Faithfully repeat all of the records, as they are written below.

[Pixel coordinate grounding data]
Segment Open

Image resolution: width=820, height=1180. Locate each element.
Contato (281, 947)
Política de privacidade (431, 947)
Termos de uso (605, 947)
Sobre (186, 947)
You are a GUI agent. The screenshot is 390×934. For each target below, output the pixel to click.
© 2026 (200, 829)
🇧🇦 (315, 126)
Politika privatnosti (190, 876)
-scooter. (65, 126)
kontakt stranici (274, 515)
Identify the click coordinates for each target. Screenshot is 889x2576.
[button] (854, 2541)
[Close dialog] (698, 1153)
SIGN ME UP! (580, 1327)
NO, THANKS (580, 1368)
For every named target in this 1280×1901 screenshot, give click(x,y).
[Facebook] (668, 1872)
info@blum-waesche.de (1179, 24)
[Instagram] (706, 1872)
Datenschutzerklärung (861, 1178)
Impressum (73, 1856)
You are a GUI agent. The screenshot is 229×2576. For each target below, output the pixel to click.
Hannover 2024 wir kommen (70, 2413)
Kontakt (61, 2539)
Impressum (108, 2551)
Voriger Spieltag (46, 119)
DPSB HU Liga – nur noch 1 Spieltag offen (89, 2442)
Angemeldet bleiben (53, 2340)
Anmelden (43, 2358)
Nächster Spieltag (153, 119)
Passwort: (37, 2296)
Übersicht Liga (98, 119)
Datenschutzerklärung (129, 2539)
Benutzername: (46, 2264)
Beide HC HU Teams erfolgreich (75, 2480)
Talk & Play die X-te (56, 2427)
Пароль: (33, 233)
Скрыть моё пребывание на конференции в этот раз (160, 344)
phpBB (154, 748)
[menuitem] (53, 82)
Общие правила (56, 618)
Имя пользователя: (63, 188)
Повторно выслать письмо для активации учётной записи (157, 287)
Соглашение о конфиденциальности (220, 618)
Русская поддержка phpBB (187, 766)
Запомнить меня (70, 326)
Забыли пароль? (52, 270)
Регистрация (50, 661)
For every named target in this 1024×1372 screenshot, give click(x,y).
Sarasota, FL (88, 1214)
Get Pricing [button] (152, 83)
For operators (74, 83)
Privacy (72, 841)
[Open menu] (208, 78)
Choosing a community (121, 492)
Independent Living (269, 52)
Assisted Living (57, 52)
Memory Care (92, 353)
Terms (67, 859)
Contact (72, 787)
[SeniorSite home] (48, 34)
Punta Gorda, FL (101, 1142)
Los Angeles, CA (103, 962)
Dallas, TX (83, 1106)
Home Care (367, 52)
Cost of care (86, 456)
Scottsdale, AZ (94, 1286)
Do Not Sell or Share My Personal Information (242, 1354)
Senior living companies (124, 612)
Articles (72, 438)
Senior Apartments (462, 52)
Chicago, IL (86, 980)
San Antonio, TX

Segment Closed

[RESULT]
Image resolution: width=820, height=1180. Locate each element.
Contato (281, 947)
Política de privacidade (431, 947)
Termos de uso (605, 947)
Sobre (186, 947)
You are a GUI agent. The screenshot is 390×934. For each target below, output the pixel to click.
© 2026 (200, 829)
🇧🇦 (315, 126)
Politika privatnosti (190, 876)
-scooter. (65, 126)
kontakt stranici (274, 515)
Identify the click coordinates for each target. Screenshot is 889x2576.
[button] (854, 2541)
[Close dialog] (698, 1153)
SIGN ME UP! (580, 1327)
NO, THANKS (580, 1368)
For every named target in this 1280×1901 screenshot, give click(x,y).
[Facebook] (668, 1872)
info@blum-waesche.de (1179, 24)
[Instagram] (706, 1872)
Datenschutzerklärung (861, 1178)
Impressum (73, 1856)
You are a GUI agent. The screenshot is 229×2576. For each target below, output the pixel to click.
Hannover 2024 wir kommen (70, 2413)
Kontakt (61, 2539)
Impressum (108, 2551)
Voriger Spieltag (46, 119)
DPSB HU Liga – nur noch 1 Spieltag offen (89, 2442)
Angemeldet bleiben (53, 2340)
Anmelden (43, 2358)
Nächster Spieltag (153, 119)
Passwort: (37, 2296)
Übersicht Liga (98, 119)
Datenschutzerklärung (129, 2539)
Benutzername: (46, 2264)
Beide HC HU Teams erfolgreich (75, 2480)
Talk & Play die X-te (56, 2427)
Пароль: (33, 233)
Скрыть моё пребывание на конференции в этот раз (160, 344)
phpBB (154, 748)
[menuitem] (53, 82)
Общие правила (56, 618)
Имя пользователя: (63, 188)
Повторно выслать письмо для активации учётной записи (157, 287)
Соглашение о конфиденциальности (220, 618)
Русская поддержка phpBB (187, 766)
Запомнить меня (70, 326)
Забыли пароль? (52, 270)
Регистрация (50, 661)
For every named target in this 1024×1372 screenshot, give click(x,y).
Sarasota, FL (88, 1214)
Get Pricing [button] (152, 83)
For operators (74, 83)
Privacy (72, 841)
[Open menu] (208, 78)
Choosing a community (121, 492)
Independent Living (269, 52)
Assisted Living (57, 52)
Memory Care (92, 353)
Terms (67, 859)
Contact (72, 787)
[SeniorSite home] (48, 34)
Punta Gorda, FL (101, 1142)
Los Angeles, CA (103, 962)
Dallas, TX (83, 1106)
Home Care (367, 52)
Cost of care (86, 456)
Scottsdale, AZ (94, 1286)
Do Not Sell or Share My Personal Information (242, 1354)
Senior living companies (124, 612)
Articles (72, 438)
Senior Apartments (462, 52)
Chicago, IL (86, 980)
San Antonio, TX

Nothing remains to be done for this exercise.